Updating the batch script templates for custom use

Update the inputs

Update the INPUTS section to include any other global inputs you need to send to your container via your docker run or apptainer exec command. This could include paths to other folders that are on your local machine, or global inputs that you want to send to all containers you launch in the batch.

Update the input CSV format

The example batch scripts expect a CSV formatted file with the following columns:

session_label
dti_scan_id
fi_threshold_value
gradient_value

If you are updating the input CSV file columns, determine the list of which columns you need in your CSV for all sessions. Update the line under # Loop through each row in the CSV file that reads in the CSV file and ensure that it includes a variable name with no spaces for each column. This is the line to update:

cat ${input_file} | while IFS=, read -r session_label dti_scan_id fi_threshold_value gradient_value; do

What this line does is output the CSV file at ${input_file} and read the columns from it. In the example scripts there are 4 columns:

  • The first column is expected to contain session labels for the MR scan sessions.
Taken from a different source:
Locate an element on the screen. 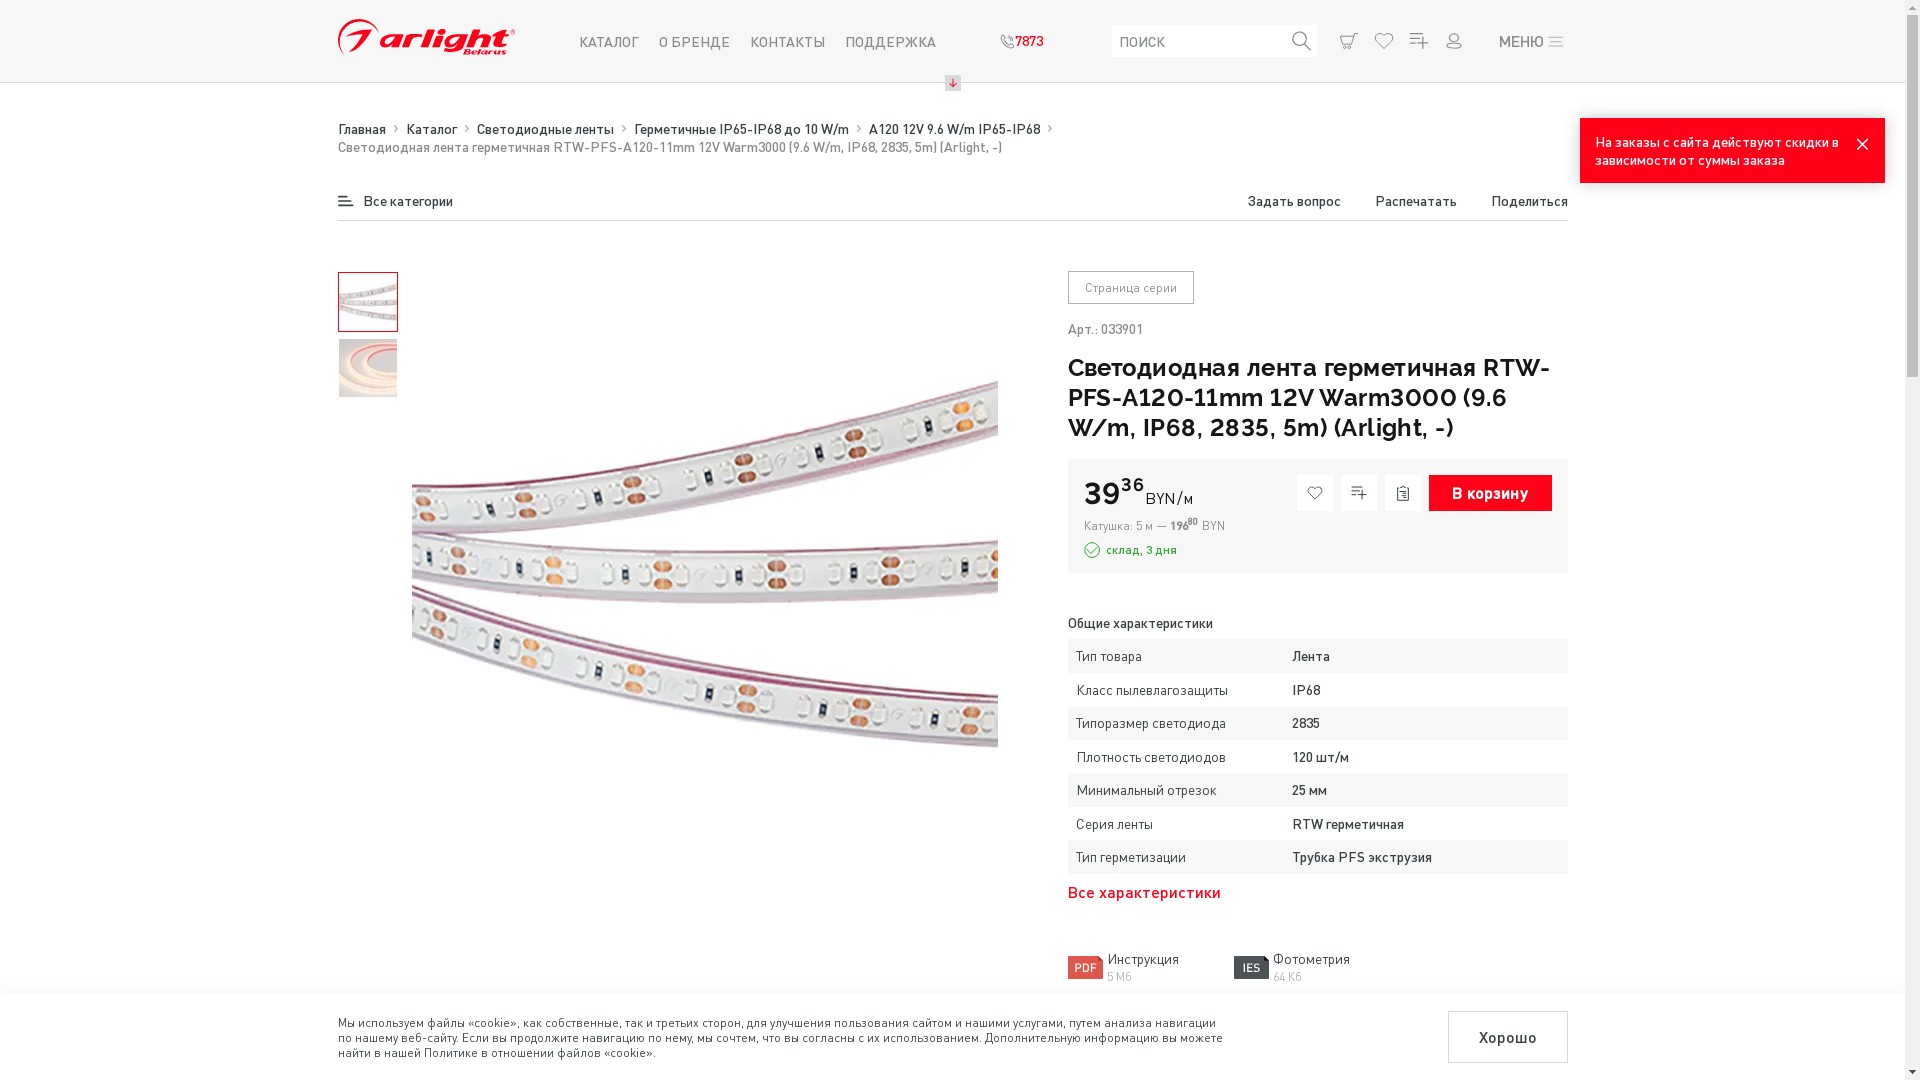 Image resolution: width=1920 pixels, height=1080 pixels. A120 12V 9.6 W/m IP65-IP68 is located at coordinates (954, 128).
The session label is expected to be the name of a folder in both the ${freesurfers_dir} and ${scans_dir} folders. For each row in the CSV, the script reads the value in this column into the variable session_label.
  • The second column is expected to contain the DTI scan ID for the MR scan sessions, which is expected to be the name of a folder in ${scans_dir}/${session_label} that contains the DTI scan files. For each row in the CSV, the script reads the value in this column into the variable dti_scan_id.
  • The third column contains the fi_threshold_value which is a value that is used as an input to FSL BET. By adding this as a column in our input CSV file, it enables us to change the value on a session-by-session basis. For each row in the CSV, the script reads the value in this column into the variable fi_threshold_value.
  • The fourth column contains the gradient_value which is a value that is used as an input to FSL BET. By adding this as a column in our input CSV file, it enables us to change the value on a session-by-session basis.For each row in the CSV, the script reads the value in this column into the variable gradient_value.
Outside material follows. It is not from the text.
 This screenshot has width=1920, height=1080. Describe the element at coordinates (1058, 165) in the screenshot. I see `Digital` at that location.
Once you determine the CSV file structure for your batch script, if you add or remove columns compared to these, then update this line to add or remove variables from the read-in list. Make sure to check that the variable names you are entering correspond to the column ordering in your CSV.
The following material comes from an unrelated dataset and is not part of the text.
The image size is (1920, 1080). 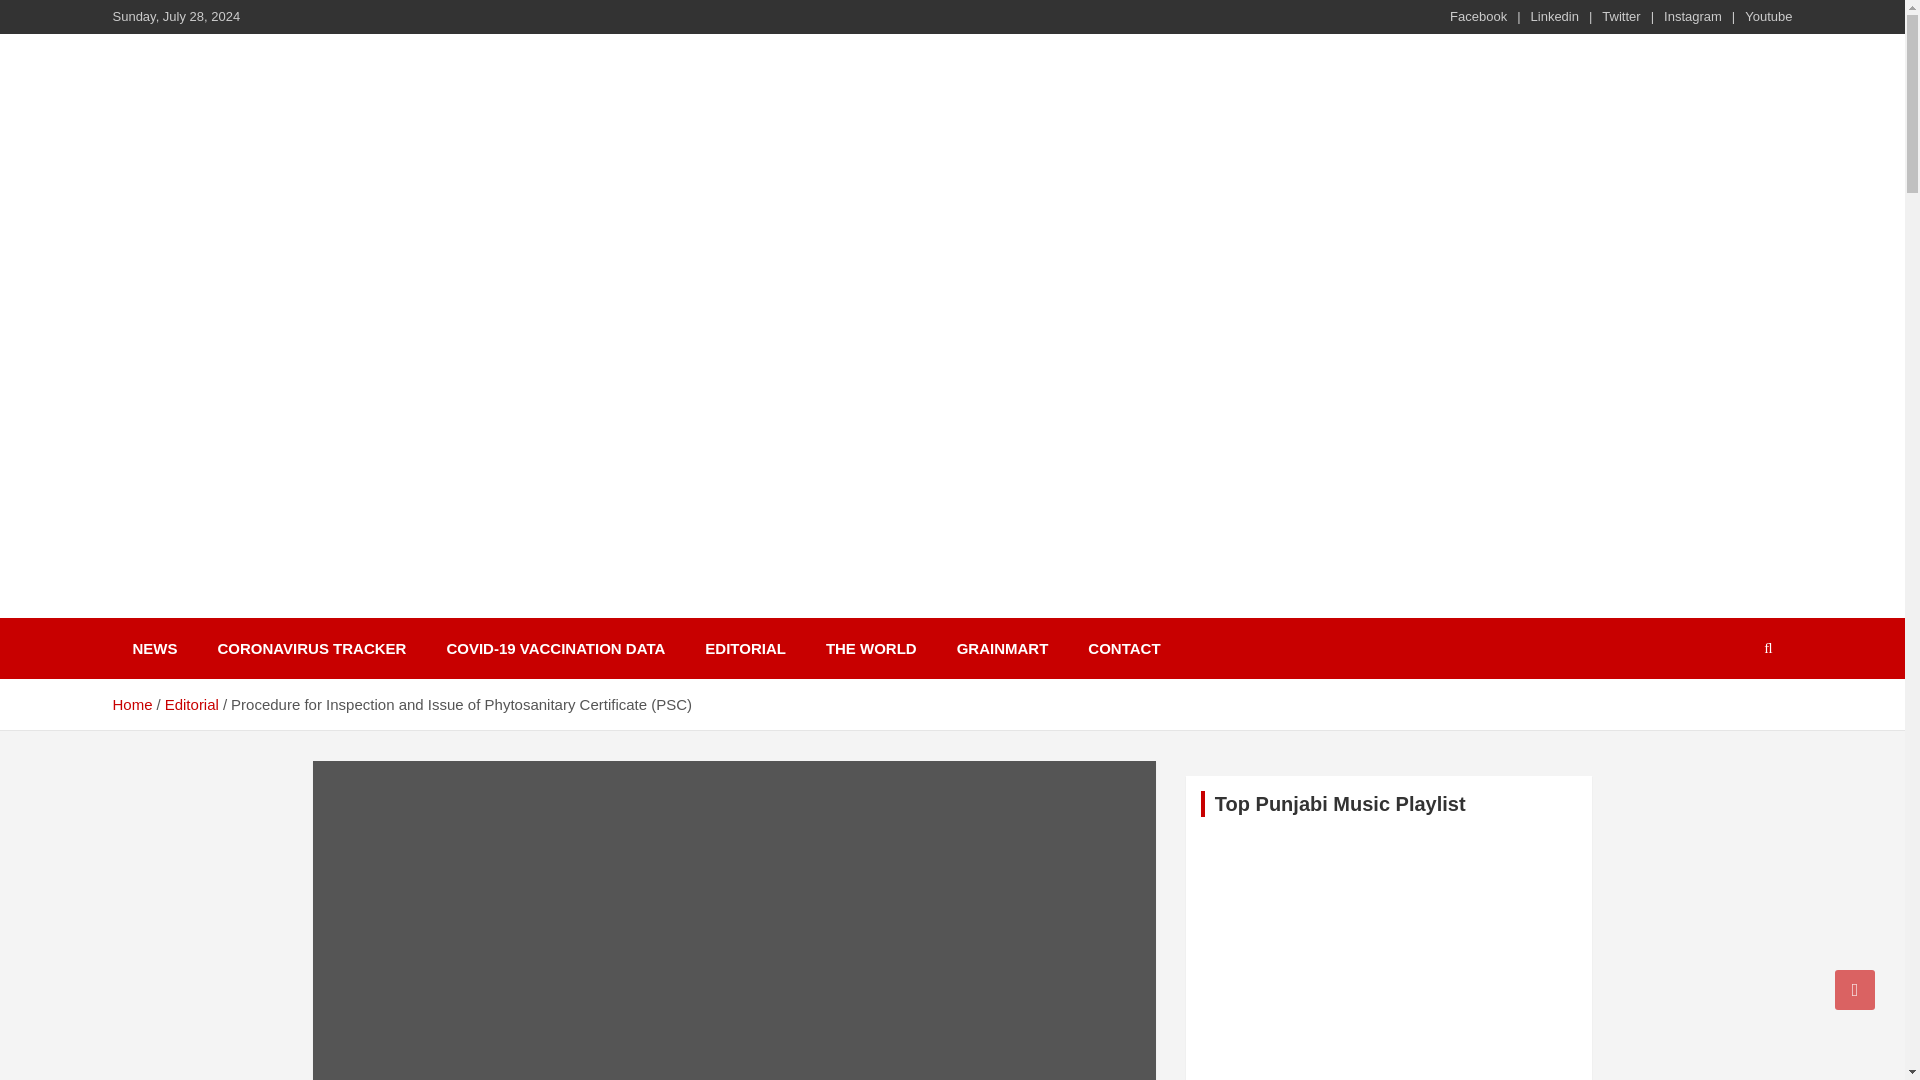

Update the docker run or apptainer exec command

Update the commands in the Launch a container based on the inputs section to use your customized workflow command instead of the tutorial example. Instead of using your specific input values from your testing (e.g. OAS30001_MR_d3132 or dwi1), update your command to use the variables that are already in the script or any that you added to the INPUTS section depending on where they are needed.

Batch scripting considerations

Be careful when running the script locally and make sure you don’t run too many containers for your system to handle. If you are running on a local Docker or Singularity install where too many container runs are likely to slow down your system, it’s a good idea to split your input CSV into subsets. Run one subset to launch all the containers at once, then check that they all completed using docker ps for Docker or ps for Apptainer, and then run the next subset.

If you are running on a high-performance computing system that uses Slurm, you’ll need to use a Slurm batch script instead of the bash script examples provided. In the future I hope to provide example Slurm batch scripts to use for this purpose.